Perché "The Great Wallendas"?

Il 21 gennaio del 1905, all'interno di una famiglia di circensi professionisti, nasce a Magdeburgo (Germania) Karl Wallenda.
Affascinato in maniera quasi ossessiva dall'arte del funambolismo, già alla tenera età di 6 anni entra a far parte del gruppo artistico di famiglia "The Great Wallendas", in qualità di equilibrista.
Dopo numerosi tour di successo in Europa, nel 1928 debutta negli Stati Uniti, tentando la traversata del Madison Square Garden.
In occasione di questo evento Wallenda si esibisce per la prima volta in carriera senza reti di protezione (la leggenda vuole che fosse stata smarrita durante la traversata in nave), diventando a tutti gli effetti il primo funambolo professionista della storia ad esibirsi senza reti di protezione.
Da quel giorno Karl abbandona per sempre la rete di protezione durante i suoi spettacoli ("una rete non è altro che un insieme di buchi") e ottiene la consacrazione definitiva.
L'amore incondizionato per la sua professione non ha fine e le sue esibizioni continuano anche in età avanzata (nel 1970, a 65 anni, attraversa sopra una fune il fiume Tallulah, in Georgia, davanti agli occhi sbalorditi di decine di migliaia di persone).
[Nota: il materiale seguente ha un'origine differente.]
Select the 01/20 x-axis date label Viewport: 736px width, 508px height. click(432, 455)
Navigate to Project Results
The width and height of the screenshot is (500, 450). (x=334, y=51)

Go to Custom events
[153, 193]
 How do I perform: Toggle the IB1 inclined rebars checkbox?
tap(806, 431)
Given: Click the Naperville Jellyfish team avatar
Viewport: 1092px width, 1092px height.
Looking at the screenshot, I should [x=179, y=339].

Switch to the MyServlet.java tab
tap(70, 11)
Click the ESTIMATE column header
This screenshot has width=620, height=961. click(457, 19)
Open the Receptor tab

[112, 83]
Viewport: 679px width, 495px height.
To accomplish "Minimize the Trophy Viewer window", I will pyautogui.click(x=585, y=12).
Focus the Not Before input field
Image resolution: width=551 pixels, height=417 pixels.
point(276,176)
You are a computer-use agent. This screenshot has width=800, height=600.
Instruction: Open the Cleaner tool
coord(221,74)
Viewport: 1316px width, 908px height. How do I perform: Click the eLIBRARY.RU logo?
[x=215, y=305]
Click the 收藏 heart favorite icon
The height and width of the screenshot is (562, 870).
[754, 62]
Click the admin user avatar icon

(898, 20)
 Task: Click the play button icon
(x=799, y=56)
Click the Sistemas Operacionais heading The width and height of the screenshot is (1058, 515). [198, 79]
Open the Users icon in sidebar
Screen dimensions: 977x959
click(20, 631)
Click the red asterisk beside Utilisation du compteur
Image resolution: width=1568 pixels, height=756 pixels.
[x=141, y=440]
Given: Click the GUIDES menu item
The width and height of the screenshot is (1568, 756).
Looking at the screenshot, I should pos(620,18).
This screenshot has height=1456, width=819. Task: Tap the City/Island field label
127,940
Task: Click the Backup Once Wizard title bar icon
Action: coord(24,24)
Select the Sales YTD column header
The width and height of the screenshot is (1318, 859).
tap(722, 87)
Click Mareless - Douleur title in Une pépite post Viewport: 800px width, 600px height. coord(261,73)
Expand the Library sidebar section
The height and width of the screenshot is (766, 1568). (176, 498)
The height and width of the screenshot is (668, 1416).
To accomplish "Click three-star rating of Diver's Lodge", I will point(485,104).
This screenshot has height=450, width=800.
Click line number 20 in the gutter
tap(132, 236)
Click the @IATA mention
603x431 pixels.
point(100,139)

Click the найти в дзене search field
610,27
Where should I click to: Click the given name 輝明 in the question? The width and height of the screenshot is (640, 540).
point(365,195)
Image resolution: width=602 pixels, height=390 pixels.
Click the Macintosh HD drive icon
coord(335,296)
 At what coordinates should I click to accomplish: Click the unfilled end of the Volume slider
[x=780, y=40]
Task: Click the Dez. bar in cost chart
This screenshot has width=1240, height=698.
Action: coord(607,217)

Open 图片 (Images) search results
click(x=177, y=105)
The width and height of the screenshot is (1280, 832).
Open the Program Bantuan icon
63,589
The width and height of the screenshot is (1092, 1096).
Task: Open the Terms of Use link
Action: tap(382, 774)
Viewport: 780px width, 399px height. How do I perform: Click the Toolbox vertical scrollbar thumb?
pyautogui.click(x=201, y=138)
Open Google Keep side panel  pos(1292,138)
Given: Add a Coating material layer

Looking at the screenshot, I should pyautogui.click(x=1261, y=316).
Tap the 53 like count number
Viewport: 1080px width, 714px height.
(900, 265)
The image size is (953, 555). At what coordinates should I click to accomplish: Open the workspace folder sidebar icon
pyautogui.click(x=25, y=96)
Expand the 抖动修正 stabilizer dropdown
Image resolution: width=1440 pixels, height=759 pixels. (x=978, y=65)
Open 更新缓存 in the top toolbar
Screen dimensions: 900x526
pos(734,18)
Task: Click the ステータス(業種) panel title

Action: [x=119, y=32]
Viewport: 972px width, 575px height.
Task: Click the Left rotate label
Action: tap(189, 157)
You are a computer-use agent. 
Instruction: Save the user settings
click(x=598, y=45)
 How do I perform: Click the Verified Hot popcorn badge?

Ma è nel 1978 che si consacra definitivamente il mito. 
Karl ha 73 anni e decide di tentare un nuovo numero da record: la traversata delle torri del Condado Plaza Hotel a San Juan (Puerto Rico).
Un errore umano del suo staff, però, relativo alla sistemazione delle corde secondarie (quelle che servono a tenere in tensione la corda principale), lo fa precipitare al suolo ad una velocità di 48Km/h, facendogli perdere la vita all'istante.
La scena viene trasmessa in diretta televisiva.
Poco tempo prima Karl, a quanti gli chiedevano perché non volesse ritirarsi dall'attività, vista l'età ormai avanzata, aveva risposto: "perché stare sul filo è vivere. Tutto il resto è aspettare".

Ecco perché il nostro collettivo, seppure nato in campo musicale, prende il nome dal celebre gruppo di equilibristi tedeschi.
Perché "vivere sul filo" è un concetto che va ben oltre al semplice significato letterario.
Significa cercare di vivere la propria vita, la propria arte, in maniera autentica e, se necessario,  anche autarchica.
E fare musica "sul filo" significa proprio questo: essere disposti a mettersi in gioco, portando sul palco le proprie idee, il proprio stato d'animo, le proprie riflessioni, alla ricerca di una condivisione collettiva capace di dare vita ad un'identità di gruppo.
Perché, come disse Giovanni Falcone: "bisogna compiere fino in fondo il proprio dovere, costi quel che costi. E' in ciò che risiede l'essenza della dignità umana".